2020 was a reminder to always expect the unexpected, but it actually taught us a lot about what we might expect to see in 2021 as businesses and markets adapt to a new reality. To highlight those learnings and look forward into the new year, Actable’s Co-Founders brainstormed on 21 key themes and trends to watch out for in 2021 – with of course plenty of expectation for unexpected things to present themselves as well!

Matt Greitzer

  •  New Era: Ready or not, COVID has catapulted enterprises towards a consumer data strategy as businesses race to better understand and communicate with their customers.
  • Alignment: Organizational design becomes a focus, as enterprises struggle to align channel and application driven teams to consumer-centric imperatives.
  • Survival of the Fittest: The pendulum swings towards best-of-breed: first-mover advantage is paying off for companies that invest in industry leading solutions and practices with customer data.
  • Internal Reworks: CDPs focus on their core strengths and shed ancillary offerings – the competition to see who ‘wins’ the category is heating up.
  • A Questions We May All Have: Will Google get in the game?
  • Adapting New Roles: MarTech Meets AdTech as CDPs are tasked to fill thee DMP gap – but it’s not clear they can.
  • Falling Behind: The DMP gap cannot be filled.

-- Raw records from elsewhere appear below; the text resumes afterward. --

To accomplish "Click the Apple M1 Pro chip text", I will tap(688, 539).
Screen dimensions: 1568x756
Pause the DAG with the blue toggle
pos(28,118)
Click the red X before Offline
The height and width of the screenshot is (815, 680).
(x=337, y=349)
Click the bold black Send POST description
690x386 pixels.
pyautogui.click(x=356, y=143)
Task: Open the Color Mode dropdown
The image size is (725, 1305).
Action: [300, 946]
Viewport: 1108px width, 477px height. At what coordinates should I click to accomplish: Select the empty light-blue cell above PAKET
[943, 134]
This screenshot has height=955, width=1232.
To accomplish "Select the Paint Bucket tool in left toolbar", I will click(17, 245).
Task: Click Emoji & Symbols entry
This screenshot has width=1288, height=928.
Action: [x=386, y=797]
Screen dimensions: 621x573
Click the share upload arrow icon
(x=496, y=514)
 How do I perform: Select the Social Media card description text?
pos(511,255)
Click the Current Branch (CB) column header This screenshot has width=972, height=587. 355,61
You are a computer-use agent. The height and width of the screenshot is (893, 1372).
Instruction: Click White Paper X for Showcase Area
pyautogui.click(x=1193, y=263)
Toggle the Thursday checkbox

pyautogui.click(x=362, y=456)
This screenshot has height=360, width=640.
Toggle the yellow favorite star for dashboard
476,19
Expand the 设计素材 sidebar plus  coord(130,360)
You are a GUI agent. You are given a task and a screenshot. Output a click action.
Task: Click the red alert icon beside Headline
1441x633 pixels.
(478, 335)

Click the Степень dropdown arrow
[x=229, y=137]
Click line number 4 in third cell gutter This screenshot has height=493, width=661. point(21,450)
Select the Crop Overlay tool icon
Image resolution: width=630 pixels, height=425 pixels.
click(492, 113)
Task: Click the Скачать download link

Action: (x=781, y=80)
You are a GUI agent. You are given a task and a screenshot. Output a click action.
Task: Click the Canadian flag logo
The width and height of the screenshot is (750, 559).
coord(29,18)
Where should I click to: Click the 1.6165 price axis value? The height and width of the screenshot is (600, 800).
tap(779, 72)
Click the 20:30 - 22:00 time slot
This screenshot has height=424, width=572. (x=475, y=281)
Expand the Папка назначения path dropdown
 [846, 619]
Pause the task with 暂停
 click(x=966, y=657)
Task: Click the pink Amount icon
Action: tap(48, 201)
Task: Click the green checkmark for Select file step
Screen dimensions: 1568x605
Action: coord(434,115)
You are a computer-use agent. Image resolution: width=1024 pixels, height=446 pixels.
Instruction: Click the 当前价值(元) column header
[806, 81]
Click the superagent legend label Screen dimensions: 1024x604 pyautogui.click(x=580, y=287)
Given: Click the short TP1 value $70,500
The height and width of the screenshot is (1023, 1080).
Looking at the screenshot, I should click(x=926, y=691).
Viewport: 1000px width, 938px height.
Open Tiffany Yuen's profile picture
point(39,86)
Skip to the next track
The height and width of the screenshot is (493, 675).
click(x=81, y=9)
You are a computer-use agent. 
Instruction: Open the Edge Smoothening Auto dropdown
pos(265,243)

Some forms of ad targeting will atrophy.

Craig Schinn

  • Cross Functional Teams:  Forward-thinking marketing organizations will continue to deploy cross-functional teams involving tech, BI, marketing and creative to address customer-centric goals.
  • Missed Connections: Analytics teams are still disconnected; if customer-centric marketing is cross-functional, analytics needs to get in the mix.
  • Unused Power: Companies are leaving dollars on the table with underutilized assets locked up in digital data layers, which are a complicated concept to adapt but pay dividends in user experience, intelligence and revenue optimization.
  • Hiding in the Shadows: Adobe & Salesforce haven’t been as visible as we thought.
  • Kicking out the Old: Creative is still a bottleneck for 1:1 personalization. And it shouldn’t be.
  • Missed the Mark: We thought 2020 would bring some focus to CDP – instead, what happens next feels tenuous as category winners are yet to be revealed.
  • Beyond Cookies: Marketers are aware of 3rd party cookie death but struggle to articulate a 1st party strategy to take its place. Partnerships and enrichments are critical to closing this gap.

Michael Baumgaertner

  • The New “IT” Item: Deep and unaddressed need for customer-level reporting and intelligence is pushing IT teams to adapt how they approach platforming and support.
  • The Outsiders: Actionability remains elusive outside of natively integrated channels, but savvy marketers are focusing on controlling this upstream in their data systems.
  • The Power Brokers: Marketing and IT remain often unaligned over ownership of customer data solutions. Goal alignment and education are key unlocks to harmonious working between groups.
  • Intelligence On Demand: Enrichment on demand is a real thing. Several big partnerships emerged between data companies and infrastructure companies in 2020, and demand is growing fast.
  • Walled gardens dig in:  Marketers continue to struggle to wrest control of customer intelligence from walled gardens even as investment continues to grow.
  • Data science is dollars science:  Data science needs a rethink- keep it revenue oriented – rather than a BI activity, look to ways that data science and predictive methods can be immediate.
  • Back to Basics: There is still a lot of friction with the basics of activating customer data – orchestrating out of legacy systems and standing up good site analytics remain crucial.